One of the things from those files that I haven’t seen before is FOPO – Free Online PHP Obfuscator tool.

The Twelve-Factor App

I first heard about the twelve-factor app a couple of years ago, in Berlin, during the International PHP conference.  It was the basis for David Zulke (of Heroku fame) talk on the best practices for the modern day PHP applications.

The twelve-factor app is a methodology for building software-as-a-service apps that:

  • Use declarative formats for setup automation, to minimize time and cost for new developers joining the project;
  • Have a clean contract with the underlying operating system, offering maximum portability between execution environments;
  • Are suitable for deployment on modern cloud platforms, obviating the need for servers and systems administration;
  • Minimize divergence between development and production, enabling continuous deployment for maximum agility;
  • And can scale up without significant changes to tooling, architecture, or development practices.

The twelve-factor methodology can be applied to apps written in any programming language, and which use any combination of backing services (database, queue, memory cache, etc).
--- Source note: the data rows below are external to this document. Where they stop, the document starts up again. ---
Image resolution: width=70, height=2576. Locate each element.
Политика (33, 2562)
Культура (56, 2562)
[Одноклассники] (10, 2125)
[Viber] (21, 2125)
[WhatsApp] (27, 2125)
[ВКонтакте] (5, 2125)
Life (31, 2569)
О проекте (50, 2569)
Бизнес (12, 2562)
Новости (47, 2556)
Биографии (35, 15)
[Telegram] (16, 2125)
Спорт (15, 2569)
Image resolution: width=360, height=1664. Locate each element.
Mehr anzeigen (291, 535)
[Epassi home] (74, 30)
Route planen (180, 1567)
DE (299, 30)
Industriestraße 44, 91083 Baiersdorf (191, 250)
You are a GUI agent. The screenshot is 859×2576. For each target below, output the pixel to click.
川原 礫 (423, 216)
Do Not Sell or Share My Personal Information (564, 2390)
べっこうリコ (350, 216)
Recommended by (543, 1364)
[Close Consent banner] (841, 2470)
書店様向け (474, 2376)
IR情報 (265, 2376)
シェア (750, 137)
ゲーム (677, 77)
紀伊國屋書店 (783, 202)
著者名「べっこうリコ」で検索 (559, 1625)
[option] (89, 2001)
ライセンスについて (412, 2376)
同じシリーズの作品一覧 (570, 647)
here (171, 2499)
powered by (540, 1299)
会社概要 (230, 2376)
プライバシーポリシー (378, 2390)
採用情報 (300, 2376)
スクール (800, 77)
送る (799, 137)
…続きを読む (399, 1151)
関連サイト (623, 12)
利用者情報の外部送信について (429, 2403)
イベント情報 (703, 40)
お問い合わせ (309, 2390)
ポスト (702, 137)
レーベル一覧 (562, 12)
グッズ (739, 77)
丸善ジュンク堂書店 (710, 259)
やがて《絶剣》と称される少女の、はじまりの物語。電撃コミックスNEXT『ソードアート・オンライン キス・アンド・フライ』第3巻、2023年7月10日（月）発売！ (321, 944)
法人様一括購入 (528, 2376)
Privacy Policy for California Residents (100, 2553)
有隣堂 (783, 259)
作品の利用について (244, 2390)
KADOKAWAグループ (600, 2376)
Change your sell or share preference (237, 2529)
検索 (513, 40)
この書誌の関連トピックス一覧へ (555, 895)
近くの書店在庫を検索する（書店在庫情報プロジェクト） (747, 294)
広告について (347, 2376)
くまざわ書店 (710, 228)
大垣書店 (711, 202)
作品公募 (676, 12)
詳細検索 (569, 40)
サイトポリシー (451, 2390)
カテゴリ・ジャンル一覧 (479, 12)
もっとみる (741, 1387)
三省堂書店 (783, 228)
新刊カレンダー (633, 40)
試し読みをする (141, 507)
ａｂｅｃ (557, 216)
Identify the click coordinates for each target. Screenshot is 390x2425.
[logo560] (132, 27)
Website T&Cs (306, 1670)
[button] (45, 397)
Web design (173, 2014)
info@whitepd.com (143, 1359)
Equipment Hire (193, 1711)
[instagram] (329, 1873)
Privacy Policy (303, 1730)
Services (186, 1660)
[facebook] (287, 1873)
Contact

Here are the 12 factors, each one covered in detail on the site:

  1. Codebase: one codebase tracked in revision control, many deploys.
  2. Dependencies: explicitly declare and isolate dependencies.
  3. Config: store config in the environment.
  4. Backing services: treat backing services as attached resources.
  5. Build, release, run: strictly separate build and run stages.
  6. Processes: execute the app as one or more stateless processes.
  7. Port binding: export services via port binding.
  8. Concurrency: scale out via the process model.
  9. Disposability: maximize robustness with fast startup and graceful shutdown.
  10. Dev/prod parity: keep development, staging, and production as similar as possible.
  11. Logs: treat logs as event streams.
  12. Admin processes: run admin/management tasks as one-off processes.

These seem simple and straightforward, but in reality not always as easy to follow.  Regardless, these are a good goal to aim at.